当時は、そういう心境だった、ということを
ご了承いただいてお読みいただけますように…
なにとぞ!


ではでは、昨日の続き。
はじまりはじまり…







「もしもし」


 

心拍数が飛び跳ねた。


声。誰。


ばあちゃんじゃない。

話してみると、やはり違います、
知らない、との事だった。
まったく知らない人。赤の他人。


清々した。
あっけない。幕切れ。

これで終わりだ。
終わった。


とは言え、内心ホッとしていた。

そもそも電話をかけるのだって
散々ごねて、無理だ、嫌だ、と
何十分と格闘して
やっとかけることができたのだった。

しかしだ、彼は

じゃあ、区役所に行けばわかるんじゃない!

と。

なんで……………………
諦めない………………


どういうプラス思考……………


そこでも、ひと揉め。


自分でも、訳がわからなくなってくる。

ばあちゃんに会いたいような
やっぱり、もう一切関わりたくないような。

まだ認めるには難しい
やわらかい、あたたかい気持ち

とっくに自分で息の根を止めたつもりだった
懐かしさを、きつく握りしめるように
押し潰すしかなかった。


その、押しつぶした怒りを彼にぶつけた。
わたしの気持ちなんか
なんにもわかっちゃいない、と。

しかし、パートナー、折れない。

絶対、絶対会わなきゃ後悔するから。

さくらのために
絶対会ったほうが良いから、と
全く折れる気配なし。

わたしもわたしで
どうにか必死で抵抗した。

もういい。
会いたくもない。
死んでいても関係ないから、と。

こちらはグラグラ。折れそう。

会いたくないけど会いたいけど
酷い態度を受けてもいい覚悟が決まらないけど

確かに会いに行ったほうが正解な気がするけど 

わたしのこの拒絶感も現に爆発していて
不正解ではないはずだけど。

けどけどけどけど。


しかし…パートナー、折れません。


折れないんだ。これが。


負けた。

結局負けた。行った。区役所。


浅草のうんこビルのすぐ横の。 


すみません、本当に。口が悪くて。


でも正式名称なのか、っていうくらい
地元では当然の共通言語なんです。
うんこビル。浅草の。

ね。
下町の人ならわかるでしょ。
うんこビル。

それ以外の名称で聞いたことがない。
きっと正式名称があるんでしょうけど。

見ればわかりますから。本当にそれなんで。
ググってください。

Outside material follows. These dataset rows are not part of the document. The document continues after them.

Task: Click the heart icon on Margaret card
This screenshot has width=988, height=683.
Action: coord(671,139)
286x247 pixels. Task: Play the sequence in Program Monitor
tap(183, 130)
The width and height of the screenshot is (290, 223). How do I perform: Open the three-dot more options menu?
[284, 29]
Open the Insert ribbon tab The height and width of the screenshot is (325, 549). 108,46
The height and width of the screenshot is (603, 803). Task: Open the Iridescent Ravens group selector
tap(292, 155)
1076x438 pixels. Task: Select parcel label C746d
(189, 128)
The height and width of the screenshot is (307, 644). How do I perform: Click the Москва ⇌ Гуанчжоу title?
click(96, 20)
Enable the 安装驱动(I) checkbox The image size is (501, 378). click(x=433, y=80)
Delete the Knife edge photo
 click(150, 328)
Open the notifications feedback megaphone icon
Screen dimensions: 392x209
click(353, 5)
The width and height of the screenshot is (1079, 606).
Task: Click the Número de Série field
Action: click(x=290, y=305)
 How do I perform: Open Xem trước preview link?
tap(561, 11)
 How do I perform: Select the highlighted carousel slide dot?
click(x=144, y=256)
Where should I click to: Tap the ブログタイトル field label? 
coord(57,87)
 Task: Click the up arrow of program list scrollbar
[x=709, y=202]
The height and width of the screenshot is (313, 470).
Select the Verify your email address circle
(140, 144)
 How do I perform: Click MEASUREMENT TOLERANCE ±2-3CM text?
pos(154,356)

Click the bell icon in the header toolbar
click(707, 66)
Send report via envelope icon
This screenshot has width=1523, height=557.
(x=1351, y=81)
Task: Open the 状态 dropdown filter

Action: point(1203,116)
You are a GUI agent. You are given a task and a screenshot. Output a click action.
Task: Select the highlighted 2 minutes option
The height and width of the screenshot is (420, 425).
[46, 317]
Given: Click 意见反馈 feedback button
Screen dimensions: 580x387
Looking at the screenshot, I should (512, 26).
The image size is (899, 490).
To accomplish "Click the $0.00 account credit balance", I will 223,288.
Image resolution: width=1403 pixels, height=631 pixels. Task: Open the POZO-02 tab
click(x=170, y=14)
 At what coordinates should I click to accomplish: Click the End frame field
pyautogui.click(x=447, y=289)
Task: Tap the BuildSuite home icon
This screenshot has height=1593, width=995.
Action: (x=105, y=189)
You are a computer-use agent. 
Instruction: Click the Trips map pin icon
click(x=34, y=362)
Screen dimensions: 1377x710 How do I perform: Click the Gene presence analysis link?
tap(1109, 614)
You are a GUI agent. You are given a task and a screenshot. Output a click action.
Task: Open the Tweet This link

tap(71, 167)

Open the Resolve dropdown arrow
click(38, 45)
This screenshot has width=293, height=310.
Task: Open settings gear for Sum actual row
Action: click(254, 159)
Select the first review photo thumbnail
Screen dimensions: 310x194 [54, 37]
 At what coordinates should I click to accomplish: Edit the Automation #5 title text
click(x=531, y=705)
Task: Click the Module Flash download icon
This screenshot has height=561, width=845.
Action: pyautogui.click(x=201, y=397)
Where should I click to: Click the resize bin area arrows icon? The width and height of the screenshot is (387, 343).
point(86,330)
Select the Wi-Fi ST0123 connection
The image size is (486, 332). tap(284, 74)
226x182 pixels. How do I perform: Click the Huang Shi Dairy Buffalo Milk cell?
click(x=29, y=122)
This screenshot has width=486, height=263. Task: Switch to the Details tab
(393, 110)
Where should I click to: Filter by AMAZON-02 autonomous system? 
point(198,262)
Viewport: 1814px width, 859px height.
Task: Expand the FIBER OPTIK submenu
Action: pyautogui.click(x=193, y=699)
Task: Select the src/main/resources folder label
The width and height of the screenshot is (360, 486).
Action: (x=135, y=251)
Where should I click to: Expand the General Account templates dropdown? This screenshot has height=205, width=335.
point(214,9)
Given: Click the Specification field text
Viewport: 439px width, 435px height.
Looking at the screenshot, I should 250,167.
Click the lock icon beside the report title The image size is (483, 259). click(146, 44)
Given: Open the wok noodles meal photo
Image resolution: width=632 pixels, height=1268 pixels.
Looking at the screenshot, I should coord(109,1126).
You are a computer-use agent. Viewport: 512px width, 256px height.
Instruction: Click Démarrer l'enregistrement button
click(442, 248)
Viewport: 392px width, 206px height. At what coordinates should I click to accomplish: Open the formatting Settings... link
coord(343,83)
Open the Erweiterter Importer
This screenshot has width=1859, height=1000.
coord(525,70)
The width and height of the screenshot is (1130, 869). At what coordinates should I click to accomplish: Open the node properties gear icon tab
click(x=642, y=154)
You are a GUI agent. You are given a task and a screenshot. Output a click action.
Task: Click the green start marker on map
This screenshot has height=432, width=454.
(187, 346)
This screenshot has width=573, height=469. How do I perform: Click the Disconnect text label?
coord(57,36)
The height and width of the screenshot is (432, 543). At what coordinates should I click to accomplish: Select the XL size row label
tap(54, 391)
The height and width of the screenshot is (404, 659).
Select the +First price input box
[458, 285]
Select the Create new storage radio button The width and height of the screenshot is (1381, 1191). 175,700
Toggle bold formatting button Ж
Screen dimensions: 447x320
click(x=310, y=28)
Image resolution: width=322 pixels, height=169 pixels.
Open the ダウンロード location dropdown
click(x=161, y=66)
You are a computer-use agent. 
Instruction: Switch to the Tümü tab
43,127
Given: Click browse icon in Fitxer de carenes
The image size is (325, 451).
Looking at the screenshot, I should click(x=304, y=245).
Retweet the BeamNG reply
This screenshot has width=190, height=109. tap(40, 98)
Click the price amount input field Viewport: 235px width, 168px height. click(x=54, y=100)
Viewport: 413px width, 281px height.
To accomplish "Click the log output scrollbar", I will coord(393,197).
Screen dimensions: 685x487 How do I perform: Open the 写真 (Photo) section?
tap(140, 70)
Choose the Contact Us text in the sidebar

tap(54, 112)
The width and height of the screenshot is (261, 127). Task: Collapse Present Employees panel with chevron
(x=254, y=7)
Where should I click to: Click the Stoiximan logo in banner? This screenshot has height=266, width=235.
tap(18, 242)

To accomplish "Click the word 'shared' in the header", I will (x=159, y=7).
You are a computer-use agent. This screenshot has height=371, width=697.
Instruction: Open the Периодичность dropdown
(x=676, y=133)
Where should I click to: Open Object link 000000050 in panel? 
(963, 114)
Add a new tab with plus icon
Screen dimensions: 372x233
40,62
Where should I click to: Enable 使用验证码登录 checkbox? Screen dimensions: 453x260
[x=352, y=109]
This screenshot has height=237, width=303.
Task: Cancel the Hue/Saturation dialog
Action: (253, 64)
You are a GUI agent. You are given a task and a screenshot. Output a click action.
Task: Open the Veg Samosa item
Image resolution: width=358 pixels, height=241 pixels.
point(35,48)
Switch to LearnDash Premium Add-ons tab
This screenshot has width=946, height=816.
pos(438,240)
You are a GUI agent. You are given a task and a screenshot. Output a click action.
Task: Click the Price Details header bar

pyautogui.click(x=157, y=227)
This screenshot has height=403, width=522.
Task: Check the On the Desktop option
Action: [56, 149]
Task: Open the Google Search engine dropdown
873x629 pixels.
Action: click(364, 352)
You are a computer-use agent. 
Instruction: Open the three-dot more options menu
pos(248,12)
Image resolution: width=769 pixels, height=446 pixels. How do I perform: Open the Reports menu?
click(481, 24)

うんこビル。

何回もうんこ、うんことか言ってすみません。


その、ビルの真横。

幼少期から馴染みのある施設…
何度も来た。区役所。

すごい久々だった。ここに来るのは。
遂に、来てしまった。連れてこられてしまった。


浅草。

ずっと、ずっと浅草も、荒川も。ぜんぶ。
下町が大嫌いだった。

ださい。汚い。
自分を見ているようで。

しかし、久々に来た、その下町そのものに
懐かしさを感じてホッとしている自分がいた。

同時に、異様な緊張感に張り詰めながら
区役所に足を踏み入れる。

今から

わたしたちは、
ばあちゃんの所在を、確かめる。

事前にネットで調べていった。

自分の戸籍を調べれば、
祖母の住所もわかるらしい、と。

祖母の自宅の電話番号が
変わっていたということは
おそらく、どこか施設に入ったとか、
引っ越しているはずだ。

戸籍を取るために申請する用紙に記入して
職員さんに、渡す。

職員さんが、お待たせしました、と
渡してくれた。

読む。

あれ?ばあちゃんが……



いない。
名前がない。


なるほど。
これは一親等だけのやつか。と。


その紙は

父、母、自分、弟、のみだった。


職員の方に、これよりも
詳細に祖母の事がわかるものを
お願いします、とお願いした。

すると、理解してくれて
また少し待ってから受け取った。


紙。




あ、ばあちゃんの名前。あった。


これだ。


ばあちゃんの名前が、そこにあった。


そして除籍、の文字が。





除籍。



除籍?




除籍って…




縁を切ったりすると
そういうことになるものなのかな…



戸籍、って
そういうものなのかな…



そういや、父も
除籍って書いてあったな…さっきの紙に。



職員の方に除籍って
どういう意味ですか?と聞くと
とても気まずそうに、たどたどしく答えてくれた。



除籍とは、戸籍に在籍していた人が、死亡、婚姻、離婚、転籍等の事由によりその戸籍から除かれること



なるほど……


わたしは物分かりが悪かった。

苗字が変わることなんか
今更無いだろうしな…。

施設とか入ると
そういうことあるのかな…。







いや。



いや。






ばあちゃん




ばあちゃん



ばあちゃん 


ビリヤードの玉のように
あちこちに思いがうろついたのちに
スッと収まった

収まってしまった。


やっと、受け止められた。



除籍の日付は、一年前だった。

一年前。

これが一番キツかった。えぐられた。


一年。



あと一年。



あと、一年、早かったら。




一年早く、わたしがこのわたしになれていたら。




もっと素直に生きていたら。


ばあちゃんのことが大好きだったことも、


自分にとって神さまだったことも、
思い出せなかったから


自分がバカ過ぎて

間に合わなかった。


ばあちゃんにもう会えない。


間に合わなかった。


ばあちゃんは死んだ、
ばあちゃん、死んじゃったんだ



やっと、その意味がわかった瞬間
わたしはその場に泣き崩れてしまった。

静かな区役所には相応しくない。
そんなことに気を配ることもできなかった。


こんな、今更。


ばあちゃんに
会いたかった自分を認めざるを得なかった。

馬鹿だ。わたしは本当に。
今更。何を今更。

ばあちゃん。

ばあちゃん。

ばあちゃん。

うまく歩けずに、呼吸が難しくなった背中を
彼にさすってもらいながら
何とかその場を後にした。

「ちょっと…遅かったね…」
と、だけ言ってくれた。

自分への情けなさ、悔しさや後悔
やるせなさ、憤り…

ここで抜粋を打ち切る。